What the task requires: Please quote the lines below word for word.

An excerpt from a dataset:
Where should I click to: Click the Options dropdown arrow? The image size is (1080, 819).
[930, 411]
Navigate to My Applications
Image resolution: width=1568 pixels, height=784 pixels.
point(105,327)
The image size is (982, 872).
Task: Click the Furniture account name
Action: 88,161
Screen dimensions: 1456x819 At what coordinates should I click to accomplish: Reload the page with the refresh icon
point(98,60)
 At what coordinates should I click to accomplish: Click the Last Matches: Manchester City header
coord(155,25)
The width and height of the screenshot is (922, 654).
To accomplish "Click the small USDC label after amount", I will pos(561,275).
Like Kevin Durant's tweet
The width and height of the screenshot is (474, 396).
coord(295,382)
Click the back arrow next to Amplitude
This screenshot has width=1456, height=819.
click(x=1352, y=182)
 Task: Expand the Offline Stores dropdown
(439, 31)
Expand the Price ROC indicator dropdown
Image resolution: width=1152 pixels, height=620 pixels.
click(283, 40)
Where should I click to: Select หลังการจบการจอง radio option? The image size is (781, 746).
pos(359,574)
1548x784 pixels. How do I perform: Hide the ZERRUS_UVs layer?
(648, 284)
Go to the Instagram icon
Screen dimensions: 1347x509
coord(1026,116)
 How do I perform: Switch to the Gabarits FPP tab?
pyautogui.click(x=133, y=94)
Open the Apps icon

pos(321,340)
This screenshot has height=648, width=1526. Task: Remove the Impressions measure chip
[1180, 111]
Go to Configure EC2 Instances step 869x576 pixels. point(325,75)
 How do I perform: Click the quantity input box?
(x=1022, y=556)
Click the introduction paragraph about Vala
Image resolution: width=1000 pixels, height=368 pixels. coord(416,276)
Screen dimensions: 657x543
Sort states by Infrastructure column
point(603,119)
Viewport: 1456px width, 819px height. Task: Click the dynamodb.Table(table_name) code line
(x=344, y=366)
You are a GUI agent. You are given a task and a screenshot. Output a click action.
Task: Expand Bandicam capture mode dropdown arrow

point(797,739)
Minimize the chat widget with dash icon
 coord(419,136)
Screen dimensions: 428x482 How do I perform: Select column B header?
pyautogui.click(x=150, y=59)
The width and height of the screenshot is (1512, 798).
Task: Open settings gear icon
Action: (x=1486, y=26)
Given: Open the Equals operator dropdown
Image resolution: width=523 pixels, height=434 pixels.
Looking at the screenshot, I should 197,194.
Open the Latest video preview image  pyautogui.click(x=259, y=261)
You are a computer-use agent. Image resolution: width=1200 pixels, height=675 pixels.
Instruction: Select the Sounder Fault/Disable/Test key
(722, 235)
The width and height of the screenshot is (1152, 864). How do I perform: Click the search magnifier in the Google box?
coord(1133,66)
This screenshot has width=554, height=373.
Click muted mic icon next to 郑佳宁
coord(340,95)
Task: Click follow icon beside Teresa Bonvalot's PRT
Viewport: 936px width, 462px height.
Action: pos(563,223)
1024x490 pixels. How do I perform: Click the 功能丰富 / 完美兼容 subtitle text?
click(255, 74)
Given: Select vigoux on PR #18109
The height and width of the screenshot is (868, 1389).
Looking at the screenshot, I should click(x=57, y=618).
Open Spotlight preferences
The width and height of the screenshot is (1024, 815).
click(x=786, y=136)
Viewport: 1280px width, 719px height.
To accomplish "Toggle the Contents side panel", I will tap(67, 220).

Response:
Where should I click to: Click the Options dropdown arrow? The image size is (1080, 819).
[930, 411]
Navigate to My Applications
Image resolution: width=1568 pixels, height=784 pixels.
point(105,327)
The image size is (982, 872).
Task: Click the Furniture account name
Action: 88,161
Screen dimensions: 1456x819 At what coordinates should I click to accomplish: Reload the page with the refresh icon
point(98,60)
 At what coordinates should I click to accomplish: Click the Last Matches: Manchester City header
coord(155,25)
The width and height of the screenshot is (922, 654).
To accomplish "Click the small USDC label after amount", I will pos(561,275).
Like Kevin Durant's tweet
The width and height of the screenshot is (474, 396).
coord(295,382)
Click the back arrow next to Amplitude
This screenshot has width=1456, height=819.
click(x=1352, y=182)
 Task: Expand the Offline Stores dropdown
(439, 31)
Expand the Price ROC indicator dropdown
Image resolution: width=1152 pixels, height=620 pixels.
click(283, 40)
Where should I click to: Select หลังการจบการจอง radio option? The image size is (781, 746).
pos(359,574)
1548x784 pixels. How do I perform: Hide the ZERRUS_UVs layer?
(648, 284)
Go to the Instagram icon
Screen dimensions: 1347x509
coord(1026,116)
 How do I perform: Switch to the Gabarits FPP tab?
pyautogui.click(x=133, y=94)
Open the Apps icon

pos(321,340)
This screenshot has height=648, width=1526. Task: Remove the Impressions measure chip
[1180, 111]
Go to Configure EC2 Instances step 869x576 pixels. point(325,75)
 How do I perform: Click the quantity input box?
(x=1022, y=556)
Click the introduction paragraph about Vala
Image resolution: width=1000 pixels, height=368 pixels. coord(416,276)
Screen dimensions: 657x543
Sort states by Infrastructure column
point(603,119)
Viewport: 1456px width, 819px height. Task: Click the dynamodb.Table(table_name) code line
(x=344, y=366)
You are a GUI agent. You are given a task and a screenshot. Output a click action.
Task: Expand Bandicam capture mode dropdown arrow

point(797,739)
Minimize the chat widget with dash icon
 coord(419,136)
Screen dimensions: 428x482 How do I perform: Select column B header?
pyautogui.click(x=150, y=59)
The width and height of the screenshot is (1512, 798).
Task: Open settings gear icon
Action: (x=1486, y=26)
Given: Open the Equals operator dropdown
Image resolution: width=523 pixels, height=434 pixels.
Looking at the screenshot, I should 197,194.
Open the Latest video preview image  pyautogui.click(x=259, y=261)
You are a computer-use agent. Image resolution: width=1200 pixels, height=675 pixels.
Instruction: Select the Sounder Fault/Disable/Test key
(722, 235)
The width and height of the screenshot is (1152, 864). How do I perform: Click the search magnifier in the Google box?
coord(1133,66)
This screenshot has width=554, height=373.
Click muted mic icon next to 郑佳宁
coord(340,95)
Task: Click follow icon beside Teresa Bonvalot's PRT
Viewport: 936px width, 462px height.
Action: pos(563,223)
1024x490 pixels. How do I perform: Click the 功能丰富 / 完美兼容 subtitle text?
click(255, 74)
Given: Select vigoux on PR #18109
The height and width of the screenshot is (868, 1389).
Looking at the screenshot, I should click(x=57, y=618).
Open Spotlight preferences
The width and height of the screenshot is (1024, 815).
click(x=786, y=136)
Viewport: 1280px width, 719px height.
To accomplish "Toggle the Contents side panel", I will tap(67, 220).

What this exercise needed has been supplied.